Motivation for HPC and Big Data
Intuitively, the human gene comes with tons of data. With millions of available genomes, there exists an unprecedented big data challenge. Not to mention that, normally, in order to get meaningful results for analysis, the more the number of samples, the better the results. Hence, all those data will form a huge matrix and require big data processing. Specifically for our project, we will have 49,196 human genes across 193 human subject samples. The computational challenging part of this project is to build an individual random forest for each gene as a foundation to calculate all pairwise gene expressions. A random forest is a kind of ensemble model that aggregates results from a number of base decision trees, indicating a huge computation time complexity. Therefore, we plan to analyze human gene expression data with a parallelized re-implementation of GENIE3 in AWS SageMaker. By coding in SageMaker, it could parallelize the random forest estimator part into distributed-memory instances. In addition, with the pairwise gene correlation output, we will use Spark on Single Node and Hadoop Cluster to reduce the pairwise gene correlations with only significant pairs to be the edge and weights of graph, and distinct list of all gene names to be the vertex of graph. Eventually, all these vertices and edges will be used to build a gene regulatory network in Spark using the graphframe library. To get a baseline performance, we ran the GENIE3 analysis sequentially on only 4,000 genes (less than 10% of the genes) and the total runtime was 26 hours. This would mean that to compute more than 40,000 genes, the runtime will take more than 10 days, not even taking into account the increased complexity of each random forest computation with more than 10 times the number of genes (growing number of features to be fed into random forest). Therefore, parallelization is crucial to analyze gene expression within a reasonable time.
Existing Work
As for the existing work, which is the Genie3 code we referred to, it currently includes the option to parallelize using Python multiprocessing. (When trying this option on a local machine, the program was actually stalled.

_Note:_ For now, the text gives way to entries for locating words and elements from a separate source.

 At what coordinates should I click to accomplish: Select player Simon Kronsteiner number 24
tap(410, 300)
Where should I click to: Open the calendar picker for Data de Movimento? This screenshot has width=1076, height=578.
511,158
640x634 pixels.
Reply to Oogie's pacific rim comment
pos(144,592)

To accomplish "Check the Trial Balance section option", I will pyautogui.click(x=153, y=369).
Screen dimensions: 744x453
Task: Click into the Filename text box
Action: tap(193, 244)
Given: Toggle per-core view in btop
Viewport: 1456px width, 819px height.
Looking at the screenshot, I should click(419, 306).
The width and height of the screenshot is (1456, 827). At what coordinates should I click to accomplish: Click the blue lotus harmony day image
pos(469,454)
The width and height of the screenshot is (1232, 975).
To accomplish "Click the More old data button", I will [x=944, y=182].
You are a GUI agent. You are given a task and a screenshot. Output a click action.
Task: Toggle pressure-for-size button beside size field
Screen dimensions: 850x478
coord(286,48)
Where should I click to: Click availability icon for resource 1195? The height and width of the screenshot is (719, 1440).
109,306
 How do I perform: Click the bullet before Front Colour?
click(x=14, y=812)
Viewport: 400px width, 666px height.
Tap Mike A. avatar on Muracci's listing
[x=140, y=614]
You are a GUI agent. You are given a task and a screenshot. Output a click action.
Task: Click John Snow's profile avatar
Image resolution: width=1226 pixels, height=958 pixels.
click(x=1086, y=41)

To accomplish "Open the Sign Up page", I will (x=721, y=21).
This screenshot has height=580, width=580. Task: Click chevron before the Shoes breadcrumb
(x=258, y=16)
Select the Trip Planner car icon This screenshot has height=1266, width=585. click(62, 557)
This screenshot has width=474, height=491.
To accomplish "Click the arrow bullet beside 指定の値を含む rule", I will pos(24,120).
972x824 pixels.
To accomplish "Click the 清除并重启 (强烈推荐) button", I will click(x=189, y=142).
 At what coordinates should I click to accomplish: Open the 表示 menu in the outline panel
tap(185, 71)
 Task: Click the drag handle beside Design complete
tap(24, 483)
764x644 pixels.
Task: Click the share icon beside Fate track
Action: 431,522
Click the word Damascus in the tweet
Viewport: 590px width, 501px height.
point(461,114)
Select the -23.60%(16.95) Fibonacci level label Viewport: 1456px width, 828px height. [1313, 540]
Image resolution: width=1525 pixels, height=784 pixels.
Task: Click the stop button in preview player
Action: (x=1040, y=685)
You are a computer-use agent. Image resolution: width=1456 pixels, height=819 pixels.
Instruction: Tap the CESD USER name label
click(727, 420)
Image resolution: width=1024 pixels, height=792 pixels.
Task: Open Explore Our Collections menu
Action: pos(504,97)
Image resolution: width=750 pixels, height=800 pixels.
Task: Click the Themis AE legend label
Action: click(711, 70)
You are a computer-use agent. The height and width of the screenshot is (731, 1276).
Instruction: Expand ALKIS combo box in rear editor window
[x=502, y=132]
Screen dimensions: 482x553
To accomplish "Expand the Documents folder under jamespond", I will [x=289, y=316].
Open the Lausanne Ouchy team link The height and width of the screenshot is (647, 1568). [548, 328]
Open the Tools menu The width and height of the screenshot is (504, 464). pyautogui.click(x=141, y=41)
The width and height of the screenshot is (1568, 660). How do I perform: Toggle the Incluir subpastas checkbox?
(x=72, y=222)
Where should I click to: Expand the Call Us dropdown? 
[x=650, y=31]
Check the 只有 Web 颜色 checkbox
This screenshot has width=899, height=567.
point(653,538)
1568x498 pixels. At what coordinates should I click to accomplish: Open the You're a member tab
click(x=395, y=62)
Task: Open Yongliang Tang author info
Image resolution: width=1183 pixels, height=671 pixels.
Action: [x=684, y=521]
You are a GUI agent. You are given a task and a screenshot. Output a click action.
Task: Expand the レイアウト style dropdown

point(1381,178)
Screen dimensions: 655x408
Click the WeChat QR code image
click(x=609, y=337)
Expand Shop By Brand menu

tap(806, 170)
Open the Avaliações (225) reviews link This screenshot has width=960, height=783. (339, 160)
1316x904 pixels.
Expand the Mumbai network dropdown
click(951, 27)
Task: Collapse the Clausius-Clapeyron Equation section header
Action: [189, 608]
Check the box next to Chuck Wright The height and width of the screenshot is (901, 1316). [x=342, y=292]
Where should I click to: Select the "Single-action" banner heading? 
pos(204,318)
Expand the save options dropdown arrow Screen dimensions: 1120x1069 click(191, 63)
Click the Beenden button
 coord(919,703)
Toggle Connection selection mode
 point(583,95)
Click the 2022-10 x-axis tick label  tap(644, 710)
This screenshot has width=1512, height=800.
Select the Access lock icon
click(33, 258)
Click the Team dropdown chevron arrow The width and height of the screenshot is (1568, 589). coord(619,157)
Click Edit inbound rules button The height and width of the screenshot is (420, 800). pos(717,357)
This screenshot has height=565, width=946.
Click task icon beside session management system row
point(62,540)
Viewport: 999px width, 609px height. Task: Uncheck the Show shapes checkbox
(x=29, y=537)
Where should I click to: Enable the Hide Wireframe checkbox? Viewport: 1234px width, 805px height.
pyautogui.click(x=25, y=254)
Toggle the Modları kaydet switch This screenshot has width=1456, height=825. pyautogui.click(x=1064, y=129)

But it later worked on AWS instances.) Understanding the inefficiency of Python multiprocessing, we seek to parallelize GENIE3 on multiple levels in our project, as follows:
- Distributed memory parallelism: Splitting the computation across several AWS EC2 instances through the orchestration of SageMaker
- Increased computing power: Using AWS instances with greater number of CPUs and GPUs (we later realized this was not available for the estimator model we are using)
- Shared memory parallelism: Using either Python multiprocessing or adjusting the
n_jobs
parameter built-in in the SKLearn random forest estimator. Doing this allows us to implement parallelism on several levels, giving the user a great degree of choice depending on their cloud computing resources or budget. We also conducted in-depth experiments to investigate the optimal set-up for future users.
Description of Solution
For our solution, we first split our data when generating matrices and calculating related metrics by dividing the dataset using start and output index. In this way, we could manually divide the dataset into chunks, and aid in the later process of distributing jobs to different threads.
In addition, we decided to use AWS Sagemaker and PySpark for our parallel implementation. SageMaker is an enterprise service that allows data scientists to build, train and deploy machine learning models in an integrated development environment (IDE). It acts as a high level orchestration tool that allows users to run scripts on specified AWS EC2 instances (indicated through code) simultaneously and monitor the training process and the results. In the SageMaker portion, we tuned the number of threads/jobs parameters in the Sagemaker estimator function to parallelize the process of learning an ensemble of trees for each target gene, and compute scores for candidate regulators. Moreover, SageMaker enables us to spin up and try out instances just by passing in a parameter to the estimator. This allows us to choose and change our instance types for different parts of the pipeline freely as needed.
In the PySpark portion, we utilize Spark(as learned in class), to achieve two tasks. One is to reduce our gene-pairs to significant gene-pairs based on a significant threshold we set(in our case, we chose 0.005
as the threshold). Then, we print all the significant gene-pairs into two output files, the edge file, which includes the distances for each pair of our significant gene-pairs, and vertices file, which includes all distinct genes we found in those pairs. The second job is to print all the distinct gene-pairs we found among the significant gene-pairs.